--- Provided data ---
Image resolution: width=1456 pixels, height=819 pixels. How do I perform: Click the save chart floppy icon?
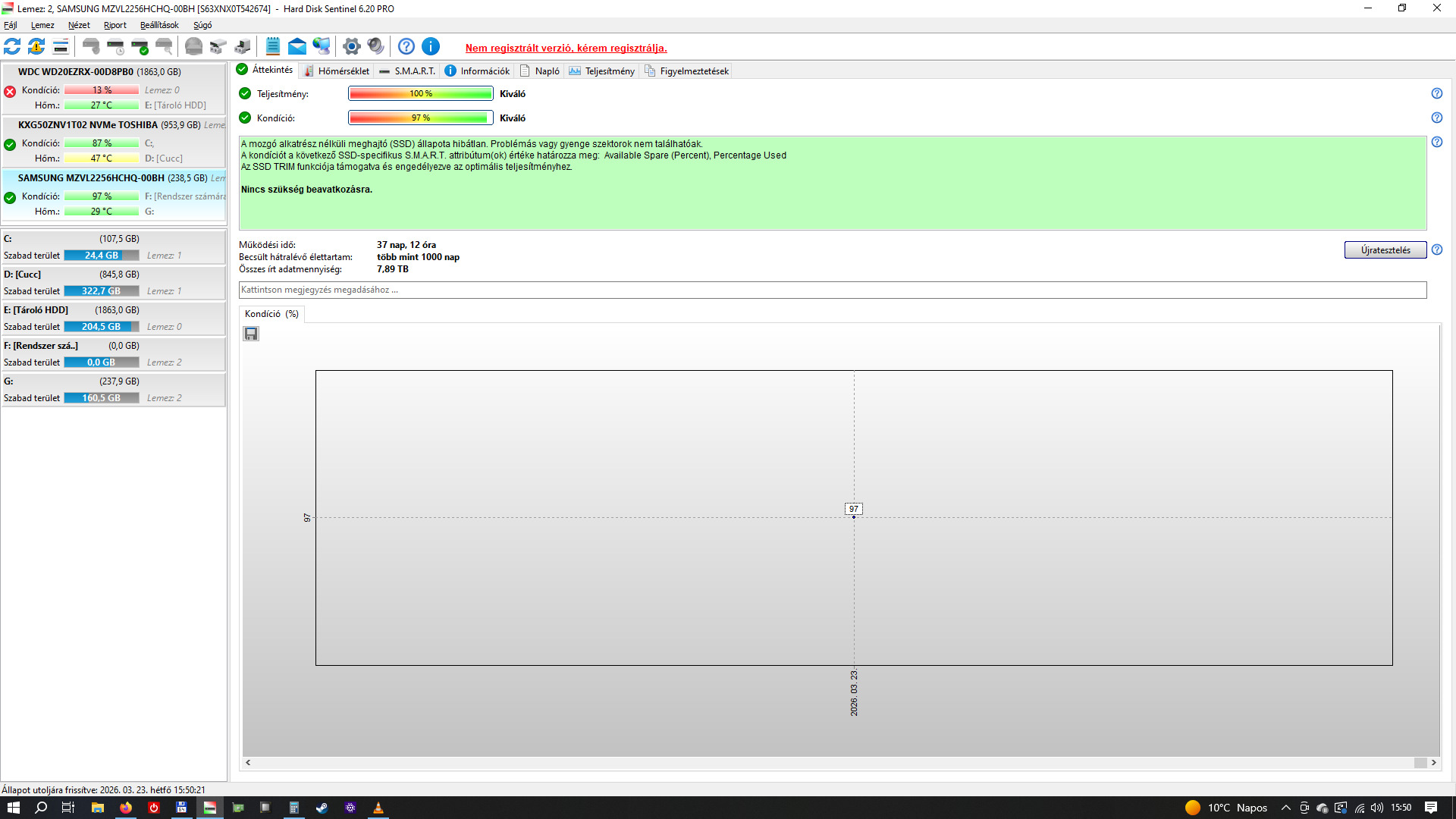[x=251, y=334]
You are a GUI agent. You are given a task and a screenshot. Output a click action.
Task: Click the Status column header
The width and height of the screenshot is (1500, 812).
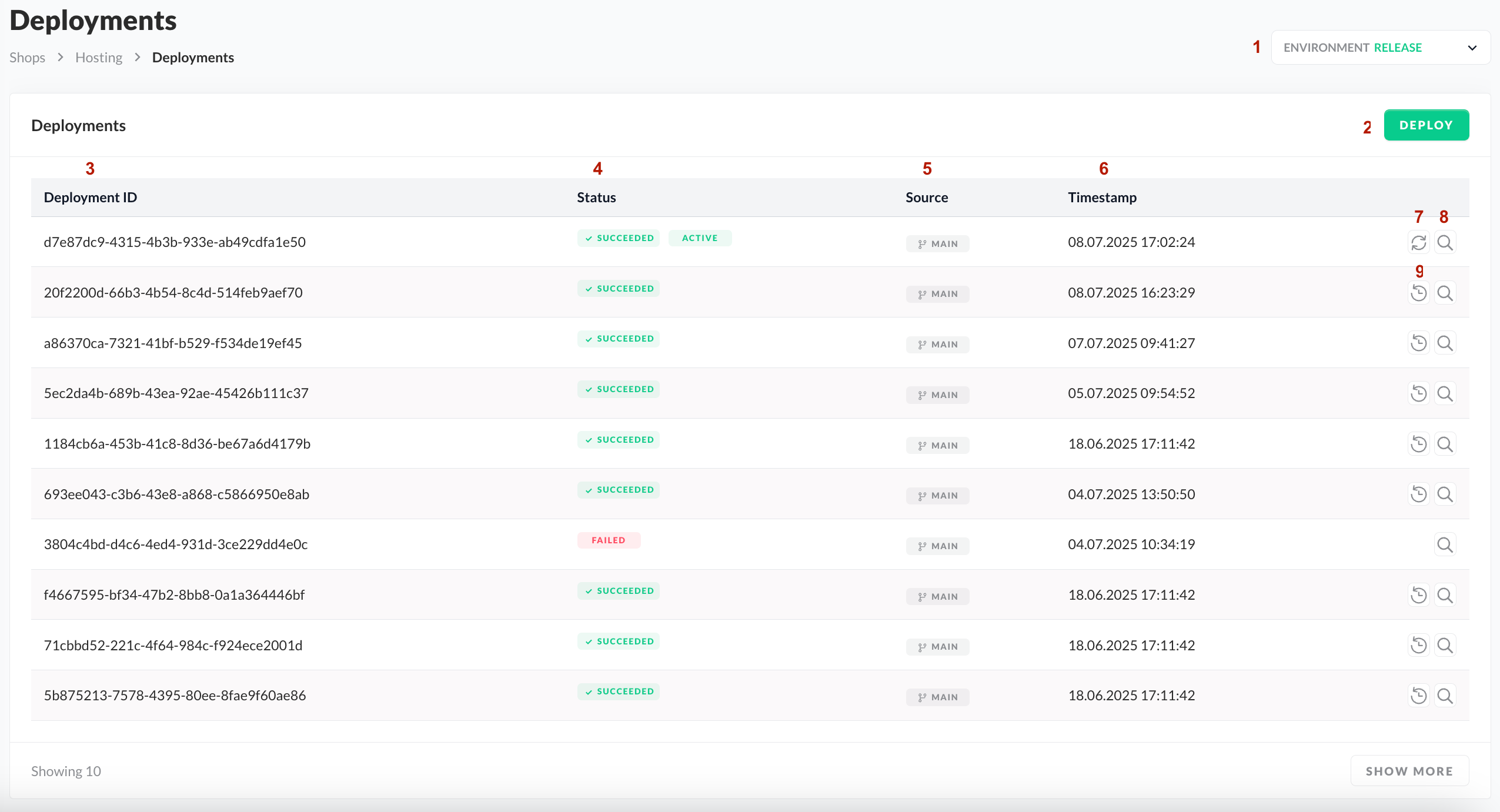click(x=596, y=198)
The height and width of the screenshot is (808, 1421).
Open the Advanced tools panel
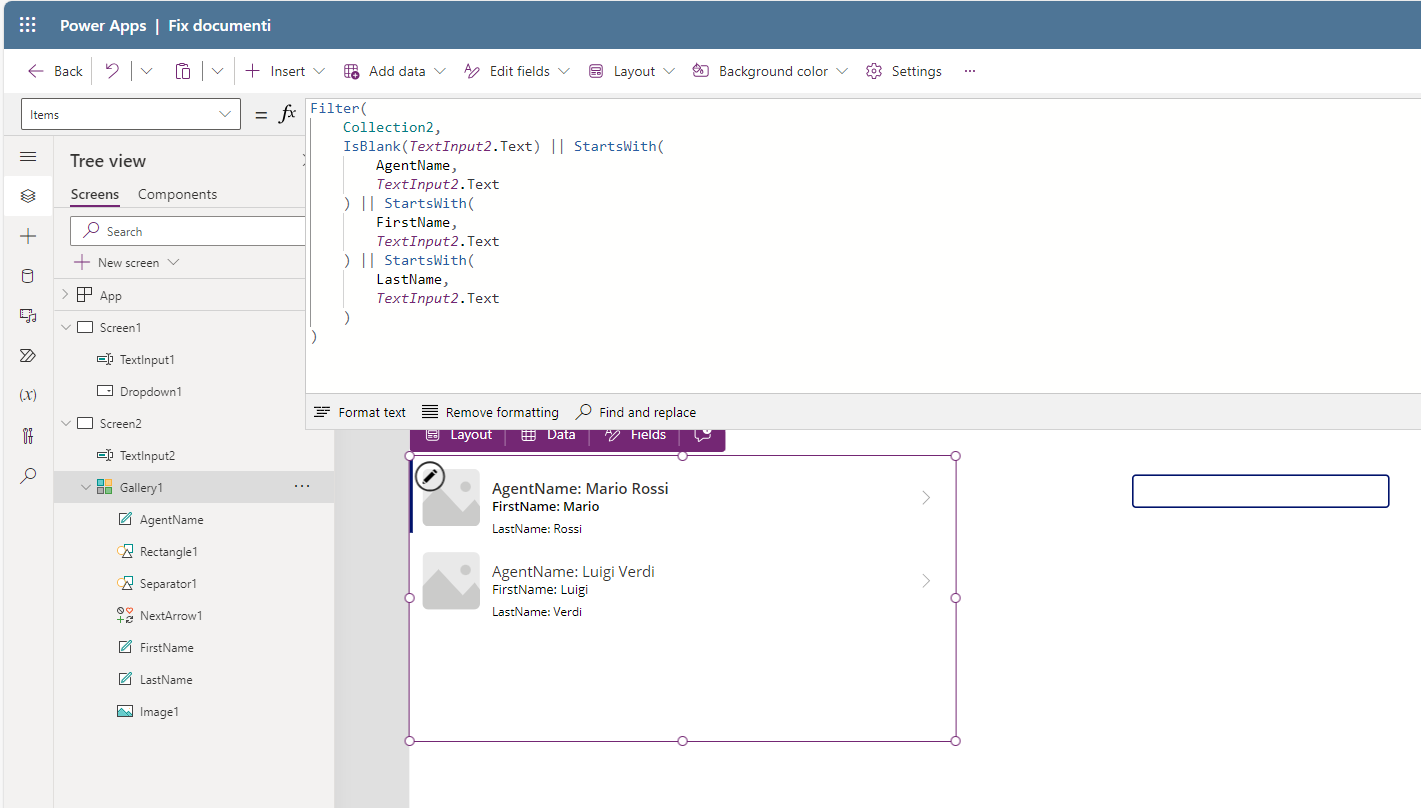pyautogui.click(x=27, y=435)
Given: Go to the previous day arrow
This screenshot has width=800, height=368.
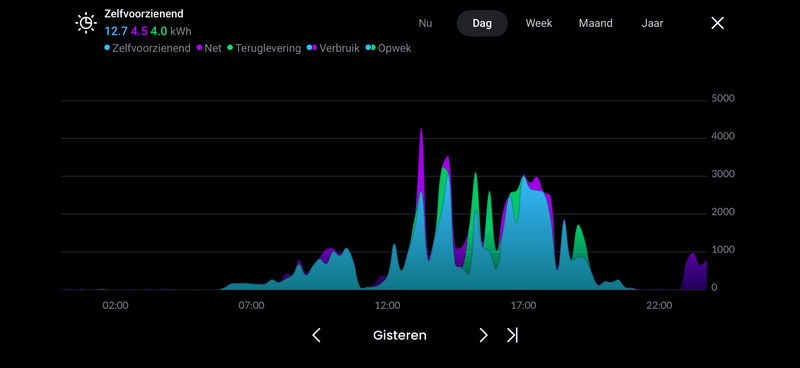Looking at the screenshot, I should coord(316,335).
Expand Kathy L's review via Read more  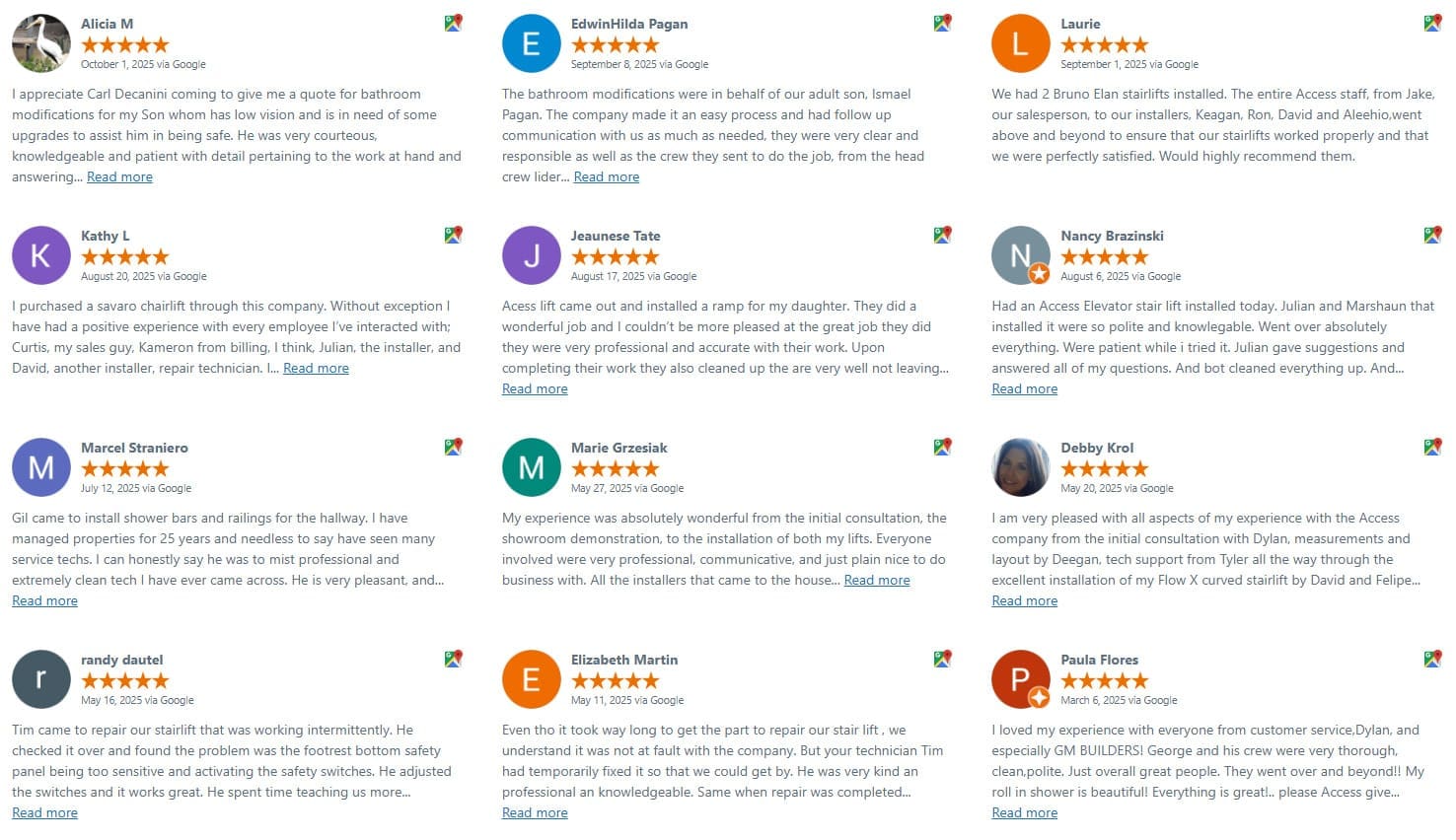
---
Quote all five entries above word for word, leaving out the pictures.

Image resolution: width=1456 pixels, height=819 pixels. How do I perform: Click the save chart floppy icon?
[x=251, y=334]
You are a GUI agent. You are given a task and a screenshot. Output a click action.
Task: Click the Status column header
The width and height of the screenshot is (1500, 812).
click(x=596, y=198)
The height and width of the screenshot is (808, 1421).
Open the Advanced tools panel
pyautogui.click(x=27, y=435)
Given: Go to the previous day arrow
This screenshot has width=800, height=368.
Looking at the screenshot, I should coord(316,335).
Expand Kathy L's review via Read more  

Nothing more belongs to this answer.